* The task:
Copy the listing word for word, beginning with the line that contains "Screen dimensions: 580x372" and continuing through the end of the listing, both ends included. Omit the pictures.

------------------------------------------------------------------------

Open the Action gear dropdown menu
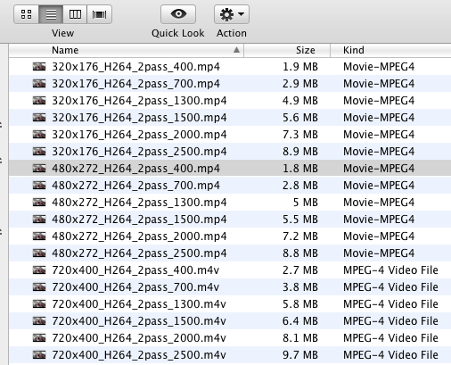Image resolution: width=451 pixels, height=365 pixels. 232,14
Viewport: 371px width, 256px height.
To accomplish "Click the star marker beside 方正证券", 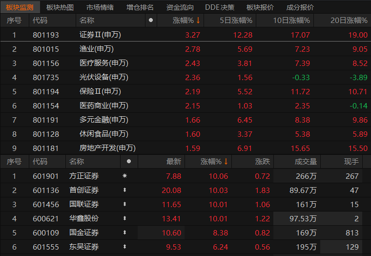I will (124, 176).
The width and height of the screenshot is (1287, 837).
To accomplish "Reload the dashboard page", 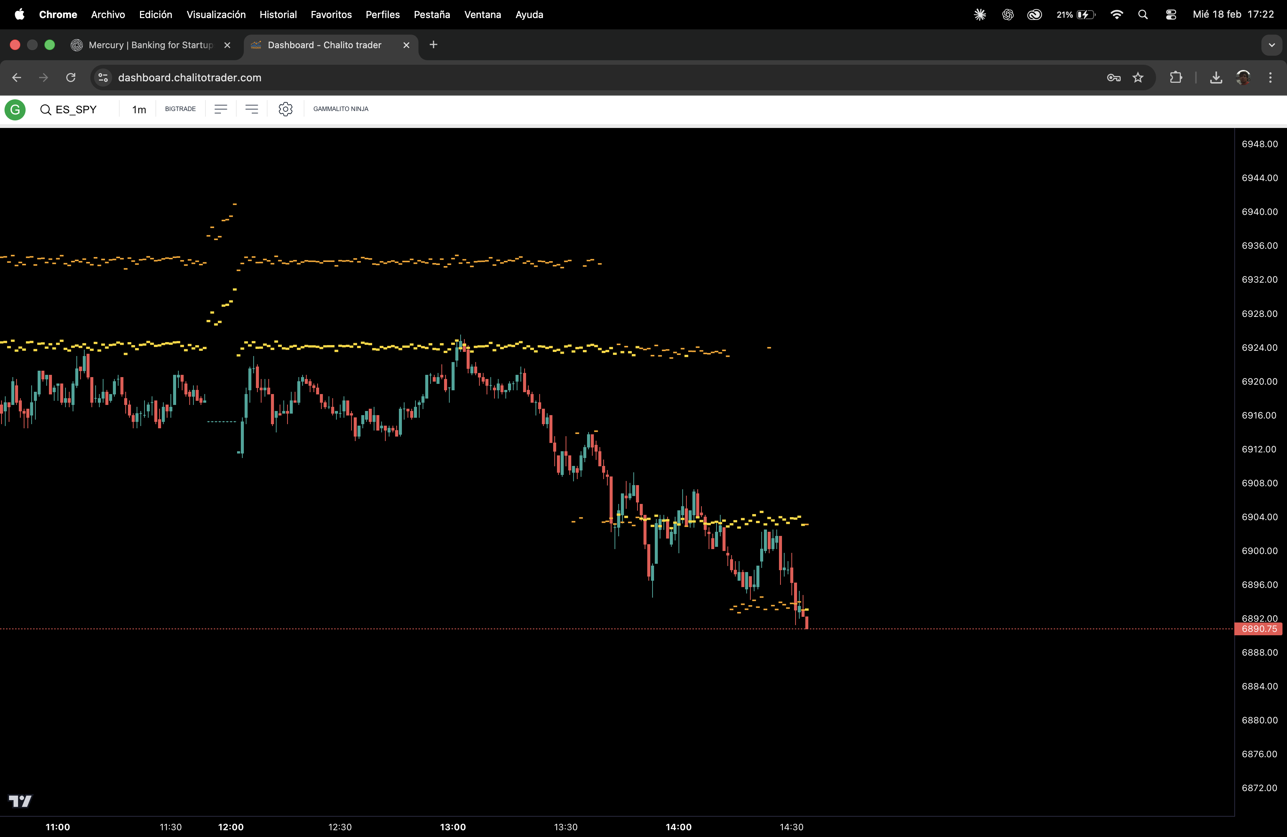I will 71,78.
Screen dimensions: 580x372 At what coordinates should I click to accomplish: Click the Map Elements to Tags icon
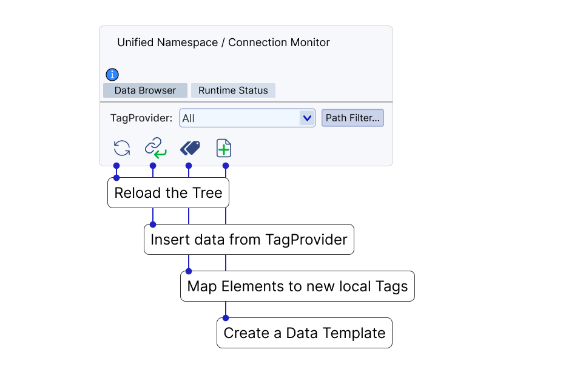pyautogui.click(x=190, y=148)
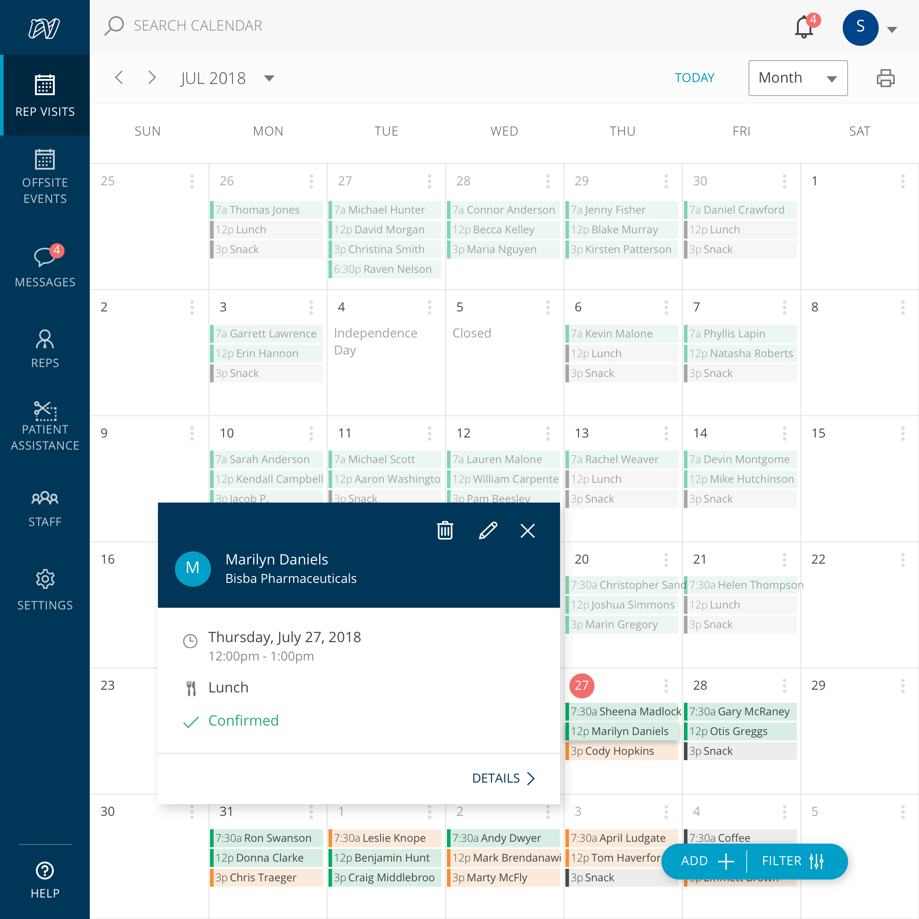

------------------------------------------------------------------------

* Solved exercise:
Screen dimensions: 580x372 At what coordinates should I click to accomplish: Click the Map Elements to Tags icon
pyautogui.click(x=190, y=148)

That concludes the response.